プリアンプについて
プリアンプは、プレーヤーやチューナーから出力された音声信号を増幅・変換して音質や音のバランスを調節する機器です。ステレオ出力が標準となっているオーディオシステムには欠かせない機器といえます。
プリアンプの役目
プリアンプは英語では「Preamplifier」と書き、直訳すると「前置増幅器」という意味になります。プレーヤーやチューナーから出力された音声信号を、ステレオ出力に合わせて変換・増幅して左右のスピーカーに音を振り分けるなどの役目を持っています。プリアンプは、ステレオの特徴である「音の広がり」を作り出すための重要な役目を果たしているのです。
オーディオ以外のプリアンプ
プリアンプと呼ばれる機器は、オーディオだけで使用されているわけではありません。

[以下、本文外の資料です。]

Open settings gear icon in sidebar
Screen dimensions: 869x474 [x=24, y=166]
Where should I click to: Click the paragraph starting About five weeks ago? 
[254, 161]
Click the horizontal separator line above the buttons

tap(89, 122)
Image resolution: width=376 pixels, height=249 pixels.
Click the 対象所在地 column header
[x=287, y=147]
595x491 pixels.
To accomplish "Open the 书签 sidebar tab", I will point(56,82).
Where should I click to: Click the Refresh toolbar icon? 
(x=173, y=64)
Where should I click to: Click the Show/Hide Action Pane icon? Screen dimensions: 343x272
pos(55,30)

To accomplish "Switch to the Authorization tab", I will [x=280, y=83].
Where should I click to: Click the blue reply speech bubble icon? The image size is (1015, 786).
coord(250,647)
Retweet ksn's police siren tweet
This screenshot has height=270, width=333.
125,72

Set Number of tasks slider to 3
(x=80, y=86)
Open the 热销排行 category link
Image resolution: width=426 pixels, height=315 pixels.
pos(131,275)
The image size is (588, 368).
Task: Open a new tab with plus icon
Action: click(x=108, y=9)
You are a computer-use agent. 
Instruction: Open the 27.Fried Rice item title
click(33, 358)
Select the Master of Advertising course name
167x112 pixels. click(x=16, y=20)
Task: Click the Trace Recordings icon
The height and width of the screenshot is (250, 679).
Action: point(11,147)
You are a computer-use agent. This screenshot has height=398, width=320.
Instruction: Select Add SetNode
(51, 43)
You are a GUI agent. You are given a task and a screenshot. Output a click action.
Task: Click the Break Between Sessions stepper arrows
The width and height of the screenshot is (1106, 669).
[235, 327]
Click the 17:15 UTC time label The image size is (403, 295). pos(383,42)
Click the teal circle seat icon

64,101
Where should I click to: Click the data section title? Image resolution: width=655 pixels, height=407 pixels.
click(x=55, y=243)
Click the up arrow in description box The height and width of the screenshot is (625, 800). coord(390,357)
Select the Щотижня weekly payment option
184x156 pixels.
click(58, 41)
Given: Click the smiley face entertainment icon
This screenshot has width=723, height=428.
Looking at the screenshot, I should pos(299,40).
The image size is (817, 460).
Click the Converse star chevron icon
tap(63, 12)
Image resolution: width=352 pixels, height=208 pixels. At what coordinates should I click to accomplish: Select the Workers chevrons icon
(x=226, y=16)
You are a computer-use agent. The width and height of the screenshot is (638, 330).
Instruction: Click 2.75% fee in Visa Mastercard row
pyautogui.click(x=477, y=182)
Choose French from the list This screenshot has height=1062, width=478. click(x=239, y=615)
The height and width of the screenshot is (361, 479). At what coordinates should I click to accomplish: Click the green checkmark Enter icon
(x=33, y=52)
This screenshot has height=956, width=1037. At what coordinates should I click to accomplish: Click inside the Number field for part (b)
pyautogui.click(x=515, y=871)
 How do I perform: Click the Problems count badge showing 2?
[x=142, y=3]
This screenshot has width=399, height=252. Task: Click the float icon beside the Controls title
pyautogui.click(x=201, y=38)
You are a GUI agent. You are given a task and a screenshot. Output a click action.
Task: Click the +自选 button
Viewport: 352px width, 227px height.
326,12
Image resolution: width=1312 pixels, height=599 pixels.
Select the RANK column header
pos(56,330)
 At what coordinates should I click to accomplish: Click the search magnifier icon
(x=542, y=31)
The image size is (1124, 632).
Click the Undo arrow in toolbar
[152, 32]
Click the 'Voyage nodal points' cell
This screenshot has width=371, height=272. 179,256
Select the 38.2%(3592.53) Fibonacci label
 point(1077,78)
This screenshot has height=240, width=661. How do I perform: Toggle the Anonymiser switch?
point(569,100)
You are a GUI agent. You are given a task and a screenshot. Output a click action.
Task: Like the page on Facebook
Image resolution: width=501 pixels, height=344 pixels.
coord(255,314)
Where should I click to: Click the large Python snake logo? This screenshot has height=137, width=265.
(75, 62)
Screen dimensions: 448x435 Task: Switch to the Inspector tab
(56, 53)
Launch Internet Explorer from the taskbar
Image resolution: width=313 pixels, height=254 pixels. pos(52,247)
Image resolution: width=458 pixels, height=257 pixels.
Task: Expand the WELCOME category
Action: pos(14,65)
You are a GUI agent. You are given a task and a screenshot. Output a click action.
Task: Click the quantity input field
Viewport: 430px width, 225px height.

アマチュア無線やエレキギターなどの電子楽器、さらには電気工学の実験で使用される器具でも「プリアンプ」が存在します。プリアンプという機器は、要するに「微弱な信号を増幅して出力を大きくする」ための装置であると定義されるのです。
プリアンプの変化
プリアンプは、オーディオを取り巻く環境の変化に適応する形で生存してきたオーディオ機器といえます。パワーアンプとの融合によって生まれたプリメインアンプをはじめ、映像出力に対応したAVアンプ、音声信号の損失が少ないデジタル出力に対応したデジタルアンプなどは、様々な変化を柔軟に受け止めた結果に生まれたプリアンプなのです。特にプリアンプのデジタル化は、記録メディアのレコードからCDへの転換に大きな楔を打つこととなったといえます。
プリアンプの選び方
プリアンプは、ステレオで音を楽しむためには必要不可欠なオーディオ機器です。しかし、プリアンプを選ぶ基準というものはプリアンプ自体の性質もあって非常に難解なものにならざるを得ません。プリアンプを選ぶ時はどのような点に注意すればいいのでしょうか。
映像出力の有無を考える
オーディオシステム構築の目的として、「ホームシアターの整備」が含まれるようになったのはごく最近のことです。映像出力に対応したAVアンプなどは、ホームシアター需要の表れといえます。プリアンプを選ぶ時は、映像出力が必要かどうかを最初の選定条件として考えましょう。AVアンプは、プリアンプに比べてノイズが乗りやすく音質が余りよくないのです。
自作は茨の道
オーディオ関連の雑誌や書籍には、プリアンプなどの自作を勧める記事や半完成キットの広告が掲載されていることは珍しくありません。しかし、オーディオ機器の自作ははっきり言ってオーディオファンとしての中級者以上の経験と、電子工作の経験の両方がなければ手をつけるべきではありません。確かに自作オーディオは市販品よりも安く、愛着が強く沸くといえます。しかし、製作に失敗すれば「安物買いの銭失い」になる可能性が非常に高いのです。そういったデメリットを認識した上で自作アンプに手を出すべきだといえます。